For a company of Apple’s size and cultural importance, it’s remarkable that there’s so little public discussion of the fact that its management is aging—and so little sense of who could come next. Jeff Williams, Apple’s chief operating officer, is reportedly just a couple of years younger than Cook, which means he could only be a short-term successor if Cook decided to retire tomorrow. To be clear, there’s no reason to think Cook is planning to retire imminently, but it’s certainly possible he wants to have another chapter in his life. A Bloomberg report in 2021 said Cook wanted to stick around for “one more major new product” release, such as the mixed-reality glasses which are due out early next year. Assuming that’s true, Apple’s board should be looking for a successor now.

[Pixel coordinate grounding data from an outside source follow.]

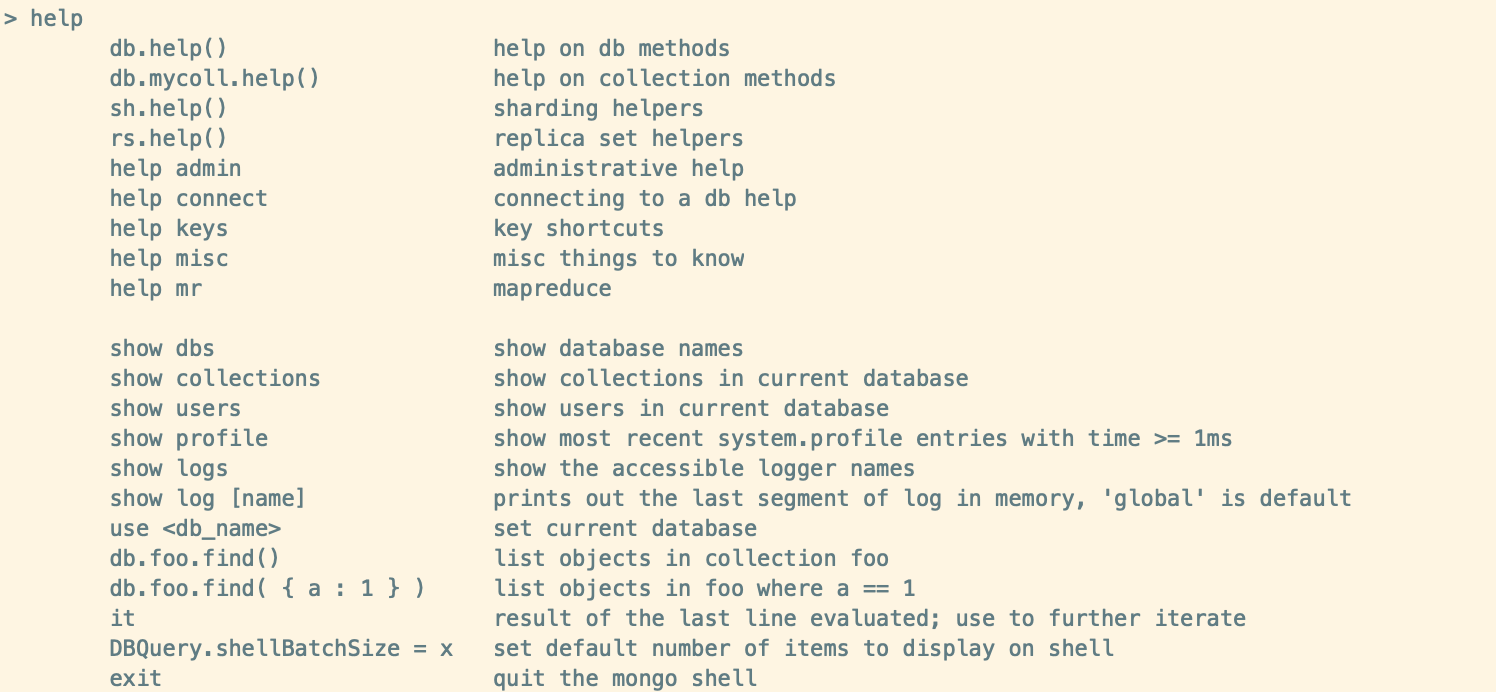Click the 'help connect' command text
This screenshot has height=692, width=1496.
point(188,198)
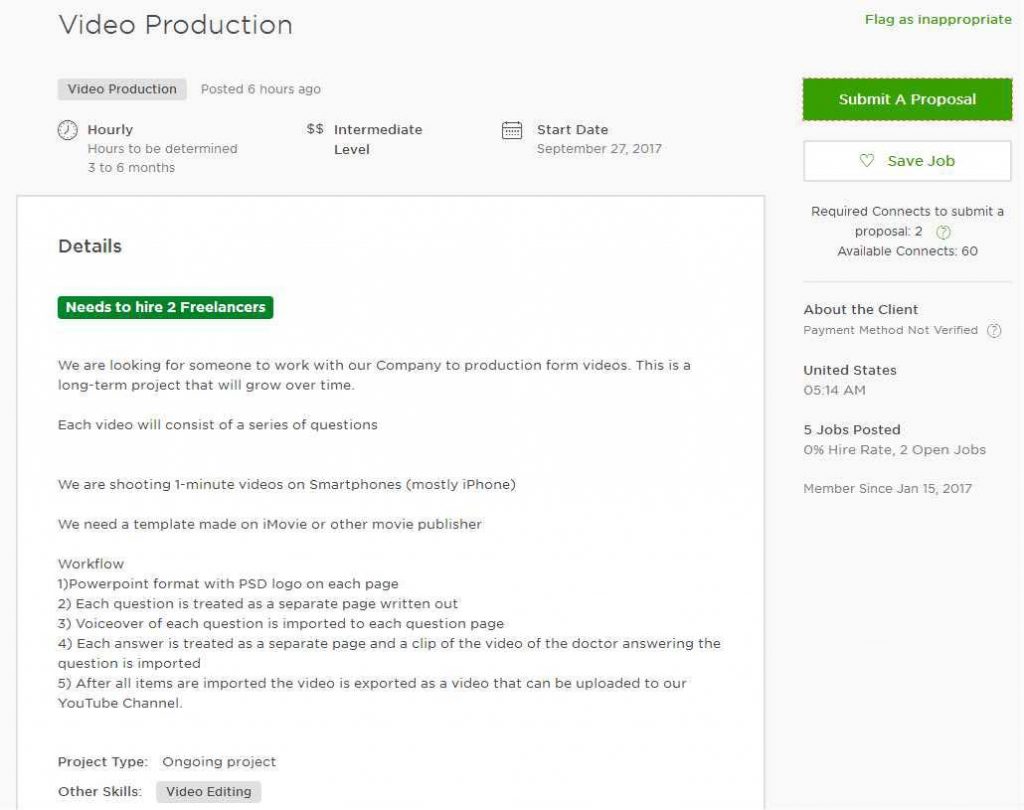Toggle Save Job to save this listing
The width and height of the screenshot is (1024, 810).
[x=906, y=161]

In fact, while Cook has unquestionably been an excellent CEO, at least from a shareholder point of view, it wouldn’t be a terrible thing for him to move on sooner rather than later. The company is too reliant on a portfolio of mostly older products to have any hope of improving its long-term growth trajectory. The mixed-reality headset looks unlikely to be the fix some might want. What Apple needs is a leader with fresh ideas and a willingness to take some risks. Cook, who has maintained an exemplary track record over the past dozen years, has reason to take less risk, not more. After all, who wants to blot their reputation at this point in their tenure?
Will that be someone from inside? Most of the people at the top of Apple have been there a long time and have surely absorbed Apple’s way of doing things. That’s probably a good thing, given how successful the company has been. The question is whether one of those people is willing to try a few new things. It’s a question the board and shareholders need answered.